Systems-level chromosomal parameters represent a suprachromosomal basis for the non-random chromosomal arrangement in human interphase nuclei

Forty-six chromosome territories (CTs) are positioned uniquely in human interphase nuclei, wherein each of their positions can range from the centre of the nucleus to its periphery. A non-empirical basis for their non-random arrangement remains unreported. Here, we derive a suprachromosomal basis of that overall arrangement (which we refer to as a CT constellation), and report a hierarchical nature of the same. Using matrix algebra, we unify intrinsic chromosomal parameters (e.g., chromosomal length, gene density, the number of genes per chromosome), to derive an extrinsic effective gene density matrix, the hierarchy of which is dominated largely by extrinsic mathematical coupling of HSA19, followed by HSA17 (human chromosome 19 and 17, both preferentially interior CTs) with all CTs.

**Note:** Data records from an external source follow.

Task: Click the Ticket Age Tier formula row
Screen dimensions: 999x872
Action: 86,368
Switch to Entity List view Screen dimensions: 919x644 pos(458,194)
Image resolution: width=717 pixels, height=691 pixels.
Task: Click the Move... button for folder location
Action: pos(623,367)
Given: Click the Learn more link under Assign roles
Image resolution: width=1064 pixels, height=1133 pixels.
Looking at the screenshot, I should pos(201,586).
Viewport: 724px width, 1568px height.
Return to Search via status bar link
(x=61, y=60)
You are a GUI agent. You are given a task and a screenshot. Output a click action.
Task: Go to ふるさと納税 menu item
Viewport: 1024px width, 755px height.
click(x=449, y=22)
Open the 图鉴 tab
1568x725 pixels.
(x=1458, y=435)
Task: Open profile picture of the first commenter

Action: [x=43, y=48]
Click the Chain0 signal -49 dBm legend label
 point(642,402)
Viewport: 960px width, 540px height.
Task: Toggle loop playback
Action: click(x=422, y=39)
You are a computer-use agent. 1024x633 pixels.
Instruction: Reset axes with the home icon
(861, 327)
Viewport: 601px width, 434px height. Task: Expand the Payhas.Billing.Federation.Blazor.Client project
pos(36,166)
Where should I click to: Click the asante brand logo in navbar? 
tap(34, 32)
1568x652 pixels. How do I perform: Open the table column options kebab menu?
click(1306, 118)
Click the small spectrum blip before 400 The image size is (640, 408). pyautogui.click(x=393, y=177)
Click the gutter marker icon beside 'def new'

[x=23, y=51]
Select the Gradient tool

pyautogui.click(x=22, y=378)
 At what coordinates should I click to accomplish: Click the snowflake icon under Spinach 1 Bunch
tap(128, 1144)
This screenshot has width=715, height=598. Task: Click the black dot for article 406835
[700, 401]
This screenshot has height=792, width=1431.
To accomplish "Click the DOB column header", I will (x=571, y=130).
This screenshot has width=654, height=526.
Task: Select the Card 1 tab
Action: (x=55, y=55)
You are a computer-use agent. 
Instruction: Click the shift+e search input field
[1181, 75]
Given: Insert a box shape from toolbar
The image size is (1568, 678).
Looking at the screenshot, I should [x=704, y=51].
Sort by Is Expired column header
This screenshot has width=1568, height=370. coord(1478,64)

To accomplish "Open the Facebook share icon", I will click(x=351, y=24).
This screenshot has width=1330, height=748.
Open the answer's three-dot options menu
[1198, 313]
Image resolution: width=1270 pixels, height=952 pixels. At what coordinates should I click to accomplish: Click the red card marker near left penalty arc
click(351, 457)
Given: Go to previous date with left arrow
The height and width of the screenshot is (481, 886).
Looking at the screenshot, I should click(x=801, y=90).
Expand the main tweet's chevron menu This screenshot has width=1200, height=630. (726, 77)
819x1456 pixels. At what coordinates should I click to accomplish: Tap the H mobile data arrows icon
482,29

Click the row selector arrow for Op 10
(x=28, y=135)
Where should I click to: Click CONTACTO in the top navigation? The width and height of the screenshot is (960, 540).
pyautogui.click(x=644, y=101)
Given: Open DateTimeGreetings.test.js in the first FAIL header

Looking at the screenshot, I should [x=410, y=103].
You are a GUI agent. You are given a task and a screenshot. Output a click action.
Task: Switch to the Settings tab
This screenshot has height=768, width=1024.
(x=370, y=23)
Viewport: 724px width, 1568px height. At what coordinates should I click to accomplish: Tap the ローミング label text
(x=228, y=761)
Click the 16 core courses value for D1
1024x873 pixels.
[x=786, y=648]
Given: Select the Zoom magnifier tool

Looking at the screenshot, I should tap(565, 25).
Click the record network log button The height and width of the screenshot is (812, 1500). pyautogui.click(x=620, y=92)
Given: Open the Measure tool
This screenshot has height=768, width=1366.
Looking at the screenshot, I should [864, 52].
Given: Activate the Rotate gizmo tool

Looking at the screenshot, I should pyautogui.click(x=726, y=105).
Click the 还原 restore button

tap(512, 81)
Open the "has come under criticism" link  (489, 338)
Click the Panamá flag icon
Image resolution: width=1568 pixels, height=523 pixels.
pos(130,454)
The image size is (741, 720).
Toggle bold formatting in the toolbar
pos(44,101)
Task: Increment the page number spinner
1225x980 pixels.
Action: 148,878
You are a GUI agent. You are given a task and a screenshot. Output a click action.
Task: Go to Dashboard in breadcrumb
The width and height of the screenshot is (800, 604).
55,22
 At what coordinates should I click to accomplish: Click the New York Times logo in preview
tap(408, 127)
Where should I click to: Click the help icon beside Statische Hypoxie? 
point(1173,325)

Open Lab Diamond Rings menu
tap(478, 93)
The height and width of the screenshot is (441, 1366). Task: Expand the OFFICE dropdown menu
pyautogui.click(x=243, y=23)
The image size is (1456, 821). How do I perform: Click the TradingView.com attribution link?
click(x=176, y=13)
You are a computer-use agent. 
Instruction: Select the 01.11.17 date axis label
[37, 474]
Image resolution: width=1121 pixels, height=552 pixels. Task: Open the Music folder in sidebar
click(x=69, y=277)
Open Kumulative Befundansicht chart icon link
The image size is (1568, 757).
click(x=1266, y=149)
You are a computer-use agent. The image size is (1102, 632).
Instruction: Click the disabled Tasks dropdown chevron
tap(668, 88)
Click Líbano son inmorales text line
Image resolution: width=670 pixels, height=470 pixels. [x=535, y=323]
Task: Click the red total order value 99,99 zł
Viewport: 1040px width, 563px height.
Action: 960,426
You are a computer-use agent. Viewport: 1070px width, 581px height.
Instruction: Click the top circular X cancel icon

We corroborate predicted constellations and effective gene density hierarchy with published reports from fluorescent in situ hybridization based microscopy and Hi-C techniques, and delineate analogous hierarchy in disparate vertebrates. Our theory accurately predicts CTs localised to the nuclear interior, which interestingly share conserved synteny with HSA19 and/or HSA17. Finally, the effective gene density hierarchy dictates how permutations among CT position represents the plasticity within its constellations, based on which we suggest that a differential mix of coding with noncoding genome modulates the same.